Strong support for India's initiative on improving DR disciplines
Published in SUNS #8812 dated 7 December 2018


Geneva, 6 Dec (D. Ravi Kanth) - A large majority of developing and least-developed countries, including China, on 5 December welcomed India's initiative to "rejuvenate" and "re-energize" negotiations at the World Trade Organization for a multilateral outcome towards improving the disciplines on domestic regulation (DR). The Indian initiative aims to enhance market access for the movement of short-term services providers under Mode 4 of the General Agreement on Trade in Services (GATS), trade envoys told SUNS.

At a meeting of the WTO's Working Party on Domestic Regulation (WPDR) on 5 December, many countries - China, the ACP (Africa, Caribbean, and Pacific) group, the African Group, the least-developed countries, South Africa, Indonesia, Turkey, Cuba, Ecuador, Bolivia, Venezuela, Egypt, and Nigeria among others - strongly supported India's initiative for negotiating the improvements in DR disciplines.

In a direct challenge to the plurilateral proponents of improvements in DR (domestic regulation) led by Australia and the European Union, India proposed an initiative for improving disciplines on DR for the supply of services through the presence of natural persons of a member country in the territory of another member country.

Major developed countries - the EU, Australia, the US, and Japan among others who are all strong votaries of the plurilateral outcome on domestic regulation - remained silent during the meeting.

Negotiations at the WTO's Working Party on Domestic Regulation (WPDR) for improvements in the DR disciplines, which come under Article VI:4 of the GATS, had remained in limbo throughout this year because of a concerted effort by the plurilateral proponents of the informal joint statement initiative group to hammer out a plurilateral deal on DR disciplines.

The plurilateral proponents launched the joint statement initiative (JSI) group at the WTO's eleventh ministerial conference in Buenos Aires, Argentina, in December 2017, knowing full well that the WPDR is the multilateral forum fo r bringing the improvements in DR.

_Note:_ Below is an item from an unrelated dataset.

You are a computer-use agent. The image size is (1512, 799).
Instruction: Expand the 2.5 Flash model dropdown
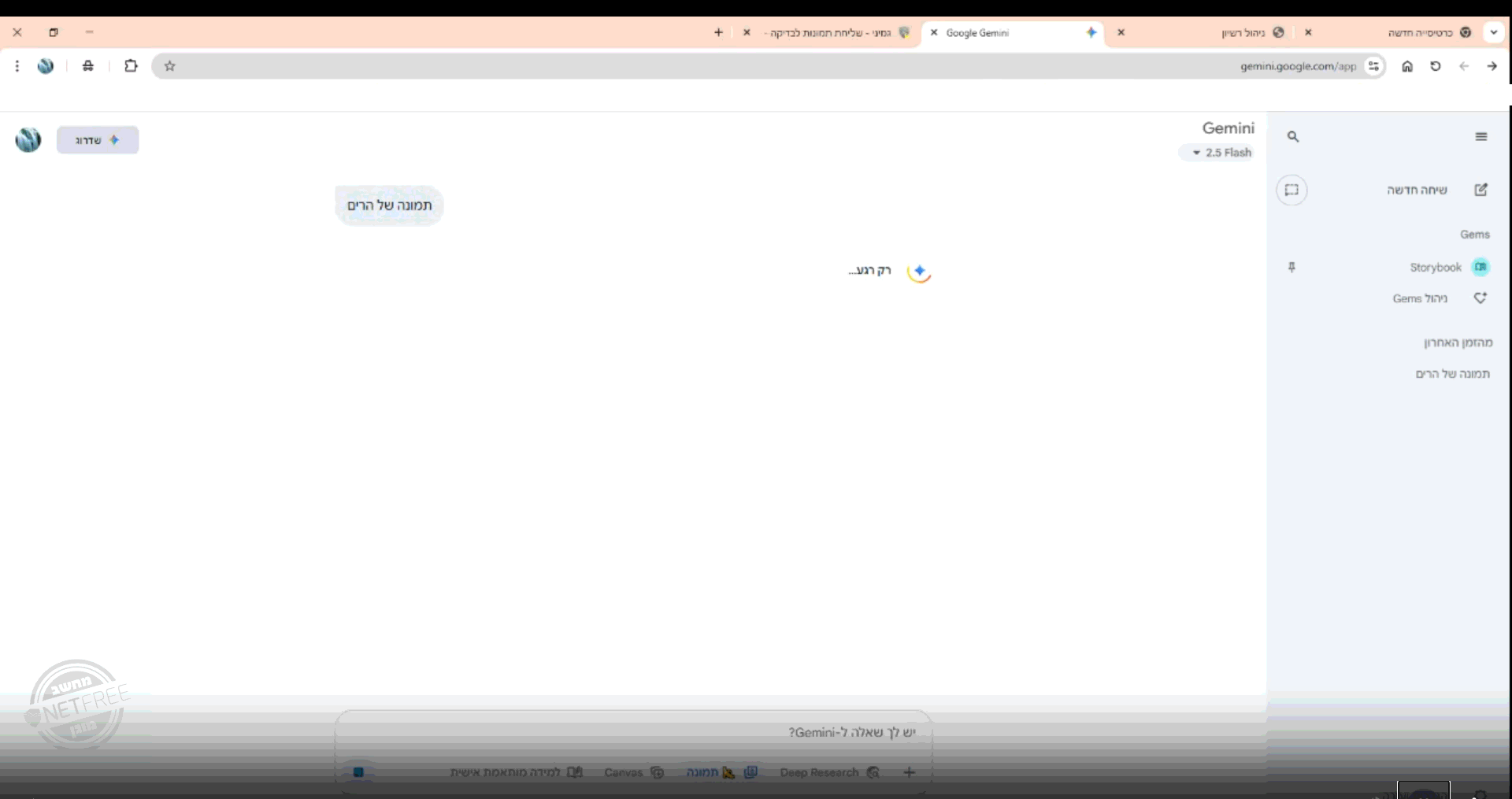tap(1221, 153)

Subsequently, the JSI participants which include all the developed countries and some developing countries such as Nigeria, Egypt, Turkey and Indonesia among others held several meetings throughout this year and floated a draft text.

The plurilateral JSI on the improvements in DR is largely based on the failed Trade in Services Agreement (TiSA) text which largely reflects the interests of Canada and the United States that continue to impose numerous DR barriers for the movement of natural persons or short-term services providers under Mode 4 of the GATS.

Significantly, the JSI in DR coincides with the plurilateral proponents' initiatives for new rules on electronic commerce in Mode 1 of the GATS on cross-border services and investment facilitation in Mode 3 of the GATS on commercial presence.

The JSI plurilateral proponents, however, remain opposed to any improvements in Mode 4 concerning the short-term movement of natural persons, which is the most vital area of importance in GATS for developing and poorest countries.

The plurilateral proponents want to start negotiations on both electronic commerce and investment facilitation at the WTO's 12th ministerial conference in Astana, Kazakhstan, in June 2020.

Against this backdrop, at the WTO's Working Party on Domestic Regulation (WPDR), India sought to discuss its proposal "on disciplines on domestic regulations for supply of a service through the presence of a natural person of a Member in the territory of another Member."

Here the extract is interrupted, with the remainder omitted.